SINOIAN
- SINOIAN | More than fashion
- Product type: Ready-to-wear; Clothing; Accessories;
- Owner: Emin Bolbolian
- Country: Germany
- Introduced: 2013
- Markets: Worldwide
- Tagline: More than fashion
- Website: www.sinoian.com

= SINOIAN =

Armenian fashion brand

SINOIAN is an Armenian luxury fashion brand established in Germany in 2013. It is the first Armenian streetwear brand focussing on creating high-end ready-to-wear streetwear fashion based on Armenian design elements.

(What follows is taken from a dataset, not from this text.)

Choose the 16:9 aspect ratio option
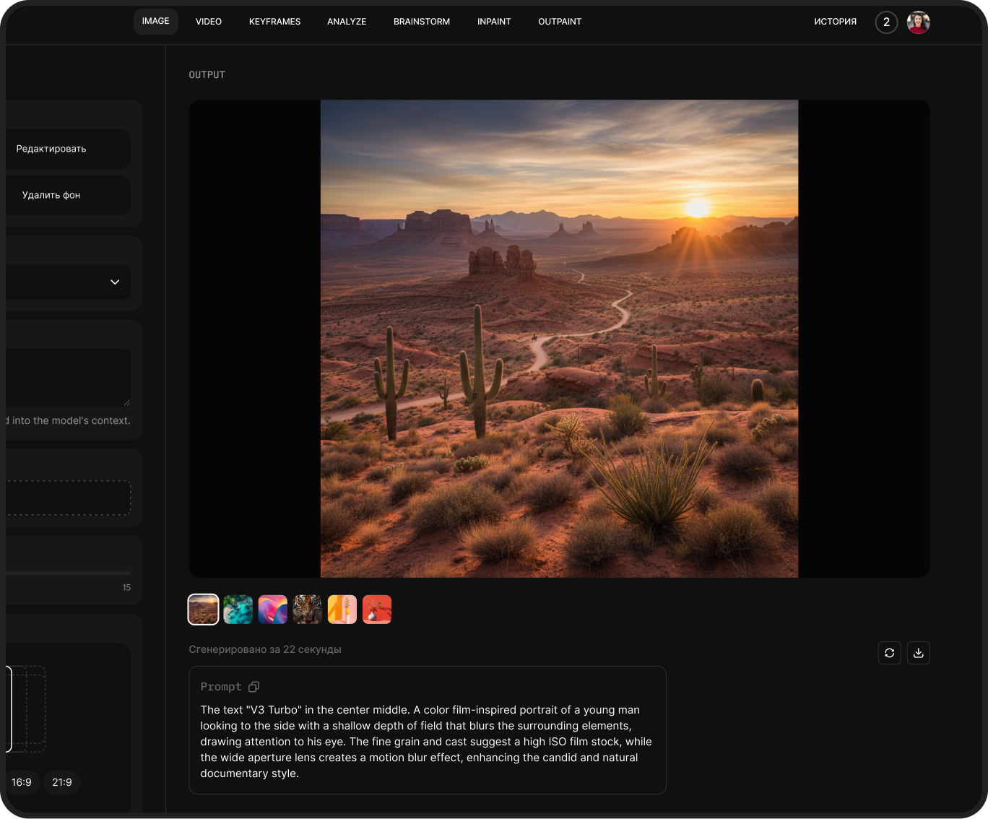The width and height of the screenshot is (988, 819). coord(22,782)
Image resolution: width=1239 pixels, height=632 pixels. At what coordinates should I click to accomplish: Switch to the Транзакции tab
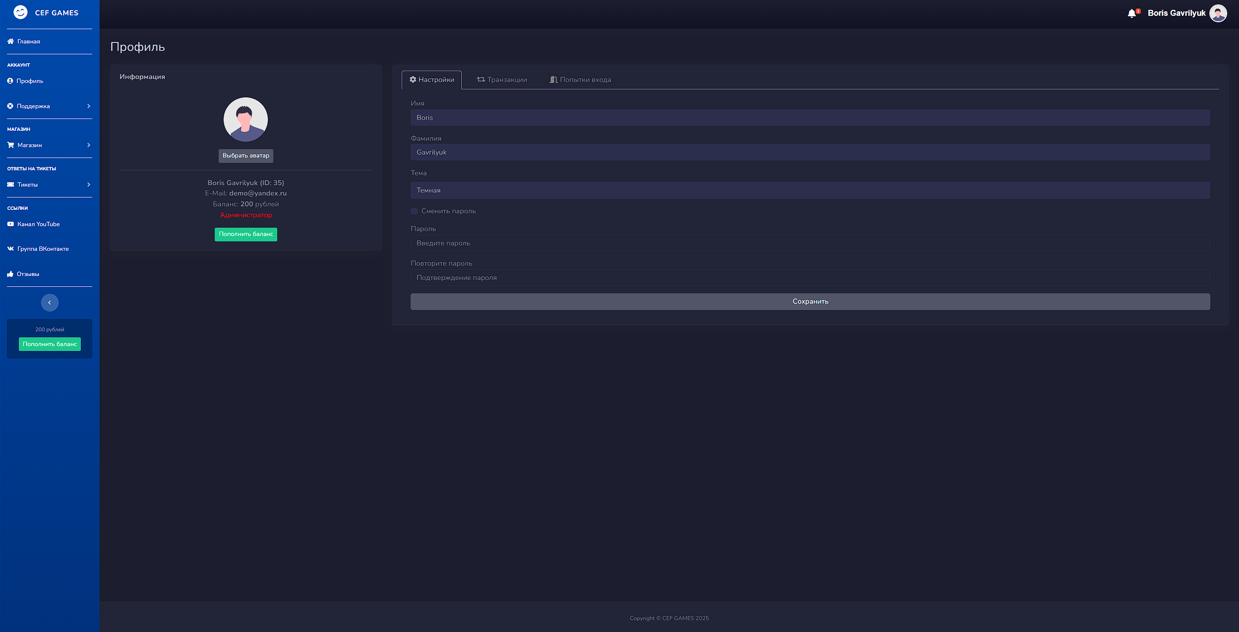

Notable celebrities who have worn SINOIAN clothing in public or got to know the brand include Charles Aznavour, Ontronik Khachaturian, Genealogy, Vahe Tilbian, Armenchik, Lilit Hovhannisyan and Vahe Berberian. SINOIAN has created and established the abbreviation "YRVN" for Armenia's capital Yerevan through its fashion pieces.

==History==
The brand was founded by Armenian designer Emin Bolbolian who was born in Wuppertal, Germany. Bolbolian graduated from the renowned Folkwang University of the Arts and came up with the idea of a modern Armenian themed ready-to-wear fashion brand in early 2012. SINOIAN designs visually combine traditional cultural design elements of the Armenian nation with modern fashion trends; with a fresh, contemporary feel. The brand stands for quality, style and class and is a fashion label that extends beyond aesthetics by combining tradition, fashion and art. SINOIAN appeals to the conscience of the people. At a time when nations are growing apart from each other SINOIAN is building a bridge between tradition and the modern age.

==Eurovision==
In May 2015 SINOIAN was chosen to represent Armenia at the first-ever Eurovision fashion show "Fashion For Europe" in Vienna. The SINOIAN fashion house successfully presented eight pieces of its new collection during the show. Other participants were amongst others Michael Michalsky for Germany, Galia Lahav for Israel, Ivana Helsinki for Finland, Agnesa Vuthaj fashion for Albania, Calzedonia for Italy and more. The fashion show was televised and attracted up to 10.000 visitors.

==Collaboration==
In an exclusive collaboration with renowned Armenian artist Sevada Grigoryan his paintings have become fashion pieces for the very first time. The "Sevada Collection" by SINOIAN is based on the paintings of Sevada Grigoryan. The collection consists of six designer T-shirts, both for women and men.